Pictures should be omitted from your copy. Everything else in the entries below must be restated word for word.

_ _ _ _ _ _ _

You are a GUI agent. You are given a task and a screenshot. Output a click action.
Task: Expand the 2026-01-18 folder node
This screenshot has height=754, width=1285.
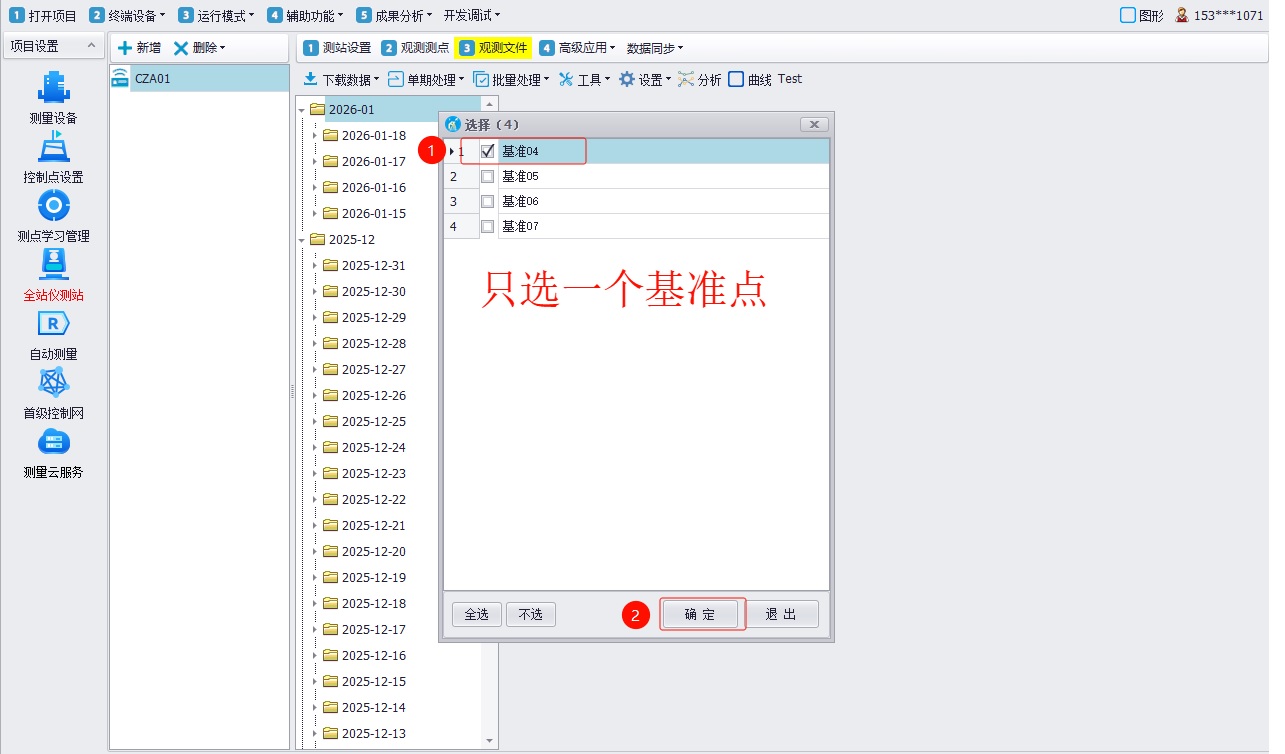pos(314,135)
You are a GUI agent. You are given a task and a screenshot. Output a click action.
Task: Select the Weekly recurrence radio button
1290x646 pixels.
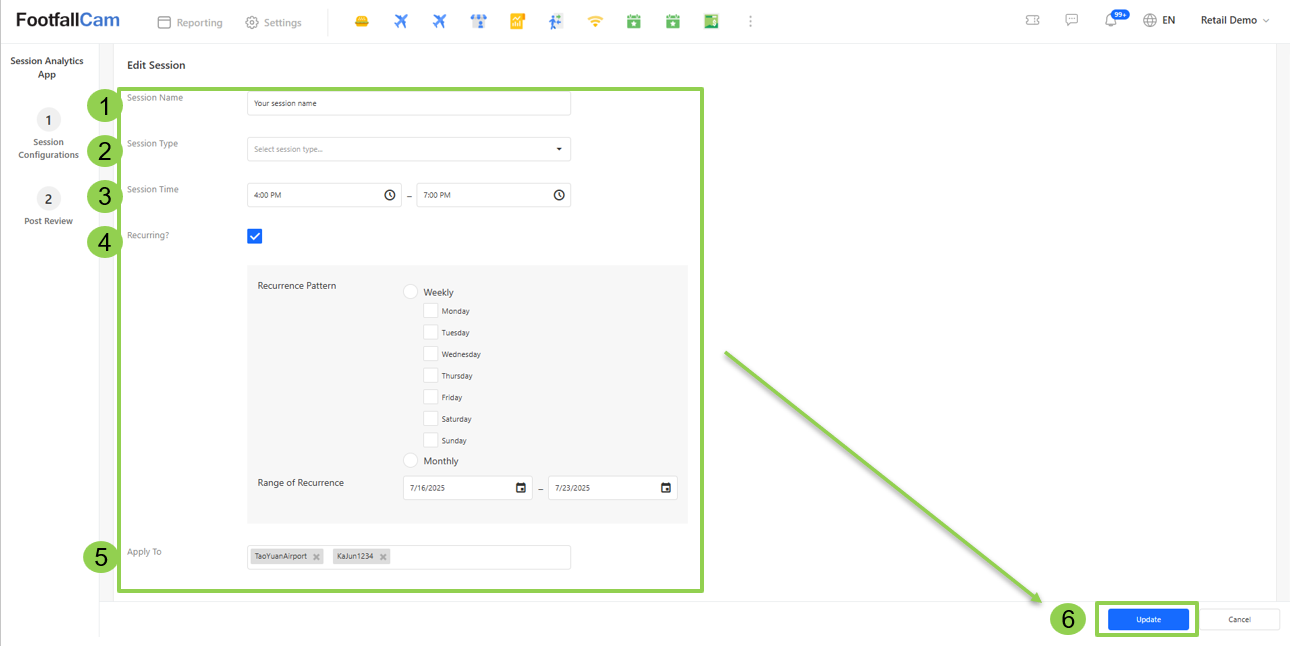410,292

_ _ _ _ _ _ _

Solved exercise:
You are a GUI agent. You are given a task and a screenshot. Output a click action.
Task: Expand the 2026-01-18 folder node
This screenshot has height=754, width=1285.
pos(314,135)
You are a GUI agent. You are given a task and a screenshot. Output a click action.
Task: Select the Weekly recurrence radio button
1290x646 pixels.
410,292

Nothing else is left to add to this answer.